GAO will likely revisit the level of competition as the pandemic continues. It states that “awarding contracts under the unusual and compelling urgency exception to full and open competition can be necessary in certain circumstances, but our prior work has noted that promoting competition -- even in a limited form -- increases the potential for quality goods and services at a lower price in urgent situations.”

Another interesting finding is that 78 percent of the contract obligations were made through fixed-price contracts. This makes sense considering how many products and goods were being purchased. Another 17 percent were awarded through cost-reimbursement contracts.

Cost-reimbursement and time and materials/labor hour contracts were used on 48 percent of the services contracts.

Agencies also used new contracts, rather than existing vehicles, to make these awards. GAO found that $11.7 billion was spent through new contractors, compared to $6.1 billion that went through pre-existing vehicles. The new contracts also saw less competition. Of the work that went through existing contracts, 72 percent was competed.

This might be an area GAO explores further. “Our prior work has noted that agencies can leverage contracts awarded in advance of a disaster to rapidly and cost-effectively mobilize resources, and that these contracts can help preclude the need to procure critical goods and services noncompetitively,” the agency wrote.

Obligations went to more than 6,200 vendors, but the top 10 recipients accounted for one-third or $5.6 billion in obligations.
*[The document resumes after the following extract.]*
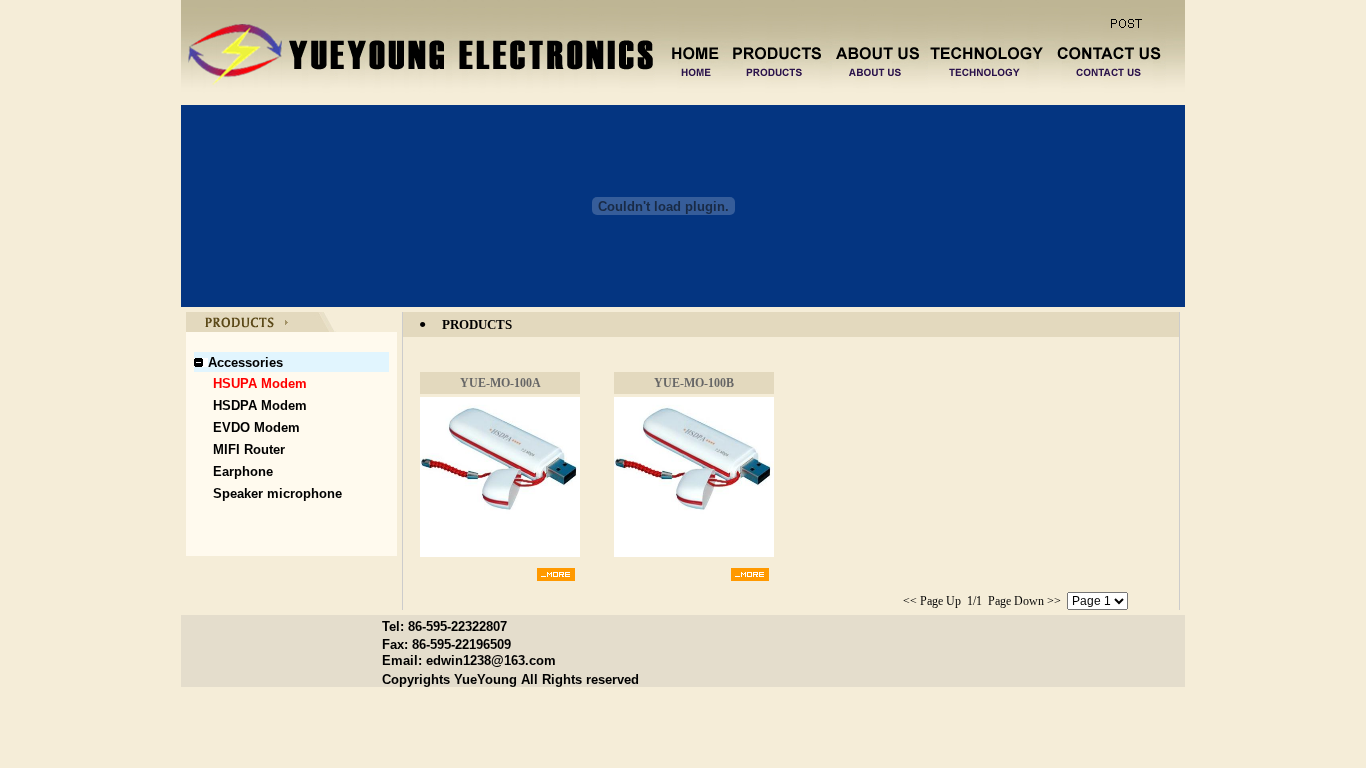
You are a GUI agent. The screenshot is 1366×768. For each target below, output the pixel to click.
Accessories (245, 362)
The top 10 reflect the goods and product heavy nature of the spending as well as the need to acquire drugs and biologics for test kits.

The top 10 are:

  • Phillips Electronics North America with $702.7 million
  • Emergent Biosolutions with $642.8 million
  • Janssen Pharmaceuticals with $607.1 million
  • Hamilton Bonaduz AG with $596.8 million
  • Parkdale Advanced Materials Inc. with $595.1 million
  • Thermo Fisher Scientific with $539 million
  • Hanesbrands with $523.5 million
  • RER Solutions with $500 million
  • General Motors with $476.1 million
  • Modernatx with $430.3 million

GAO included an interesting note to that list. GM’s total is from a single contract action, while Thermo Fisher’s is from 201 actions.

The agency said it expects to look more at how agencies acquired goods and services including contract types and techniques. These will include the use of “undefinitized contract actions” and other transaction authority actions.

Other items they will look at include how closely agencies followed the guidance issued on how to buy during the pandemic and how agencies used their authority to reimburse contractors so they can maintain readiness.

So unsurprisingly, there is more to come.